Programming, coding, the process of making software.  Call it what you will.  I will go out on limb here and suggest that, for MEDCs at lest, software is more ubiquitous that art.  Indeed all films, music, games are themselves dependent on software.  As important as paint is to an artist.

But when an artist creates a great painting, where is the credit to the chemist who create the paint?  Paint is commodity.  The beauty in any technique is its easy of repetition.  A paint only has to be created once to benefit many artists.  But the paint is too easy to obtain.  In perfecting a manufacturing process the chemist has, ironically, removed their name from the world.  No fame or praise is afforded to them.

A job done too well is never acknowledged as having ever existed.

What drives an artist?  What do they seek?  Material gain, certainly, but I suspect that is not all.  To want to show off is to be alive.  To have your existence acknowledged and counted.  To prove that you are not just like everyone else.  That there is something that only you can do.  To a musician performing live in front of a large audience there must be such a sense of acknowledgement.

My fate now is writing software.  It has become a reflex – something not requiring exerted effort.  Thought and planning, yes.  But like the musician playing from memory, the code just flows.

I never planned to be a software engineer.  In a way, I tried quite hard not to be.  The default choice, the easy and obvious choice, is usually the wrong one.  Always taking the easy path leads to a dead end.  No, worse than that.  It leads to a straight path of more of the same.

There is no performance in programming.  With a life time of experience and honed skill and craft there is still no grand display, no art.  No fame, no praise.  The great enablers of technology so often unknown, lost in history.

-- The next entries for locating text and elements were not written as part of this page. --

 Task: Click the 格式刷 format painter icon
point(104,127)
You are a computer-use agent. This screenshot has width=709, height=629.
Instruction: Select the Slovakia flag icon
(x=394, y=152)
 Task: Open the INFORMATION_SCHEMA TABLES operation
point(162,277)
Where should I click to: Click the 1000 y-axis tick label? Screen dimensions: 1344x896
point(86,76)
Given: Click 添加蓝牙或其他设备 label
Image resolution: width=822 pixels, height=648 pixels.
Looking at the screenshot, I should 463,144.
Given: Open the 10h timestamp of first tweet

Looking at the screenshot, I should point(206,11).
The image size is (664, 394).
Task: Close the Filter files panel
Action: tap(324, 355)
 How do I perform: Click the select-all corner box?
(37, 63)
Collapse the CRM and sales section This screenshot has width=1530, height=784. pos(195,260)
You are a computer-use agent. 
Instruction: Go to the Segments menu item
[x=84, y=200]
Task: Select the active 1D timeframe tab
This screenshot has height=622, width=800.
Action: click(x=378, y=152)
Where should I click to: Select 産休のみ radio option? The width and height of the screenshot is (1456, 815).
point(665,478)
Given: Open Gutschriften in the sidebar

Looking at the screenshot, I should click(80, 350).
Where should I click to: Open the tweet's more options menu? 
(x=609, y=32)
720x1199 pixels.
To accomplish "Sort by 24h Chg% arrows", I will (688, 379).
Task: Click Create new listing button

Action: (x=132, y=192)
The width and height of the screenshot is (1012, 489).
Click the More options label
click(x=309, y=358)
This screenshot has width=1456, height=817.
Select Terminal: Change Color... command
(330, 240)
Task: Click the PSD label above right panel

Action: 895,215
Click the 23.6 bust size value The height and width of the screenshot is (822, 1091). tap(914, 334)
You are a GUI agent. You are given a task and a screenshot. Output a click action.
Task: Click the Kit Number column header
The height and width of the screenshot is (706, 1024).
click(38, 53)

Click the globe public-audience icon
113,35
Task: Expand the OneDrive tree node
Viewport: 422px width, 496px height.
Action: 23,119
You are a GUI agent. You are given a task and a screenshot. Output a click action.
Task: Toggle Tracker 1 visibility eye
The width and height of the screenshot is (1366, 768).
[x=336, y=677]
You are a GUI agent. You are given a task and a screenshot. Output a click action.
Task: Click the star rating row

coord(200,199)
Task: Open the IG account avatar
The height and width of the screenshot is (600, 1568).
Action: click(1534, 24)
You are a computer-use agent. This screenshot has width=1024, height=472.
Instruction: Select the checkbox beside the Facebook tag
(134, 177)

In a world of billions, strive to set yourself apart and assert your existence.  Be noticed, be remembered.  In software, is this possible?  Will more remain than unfixed bugs and sarcastic commit comments?

How many are remembered for their code?  Ideas yes, but the art of coding?  If code is incomprehensible to non-coders, then can such even be possible?

A common theme in the Earthsea books is that it takes power to know power.  You can not comprehend someone’s skill without first possessing a near level of skill yourself.  People have always mistrusted magic.

This is a blog entry that I have been thinking about writing for years.  It has then been hastily written and sat on for several weeks.  Apologies for the D&D reference in the title.

SVN to (existing) git repository in 3 steps

Wednesday, September 14th, 2011

Today I migrated Morrigan (my media player and manger project) from a private SVN server to an existing github.com repository. Usually I would not bother writing up such mundane things, but this was so easy I wanted to make the point.

Assuming an existing target git repository called `projectfoo-git’, it goes like this:


$ cd <projectfoo-git directory>/..
$ git svn --authors-file=svn-authors.txt clone -s https://example.com/svn/projectfoo projectfoo-svn-git
$ cd projectfoo-git
$ git pull ../projectfoo-svn-git
$ git push

The remote repository will now contain the full SVN commit history merged into the existing history. Are there any other source control systems that can come anywhere near making it this easy? I doubt it.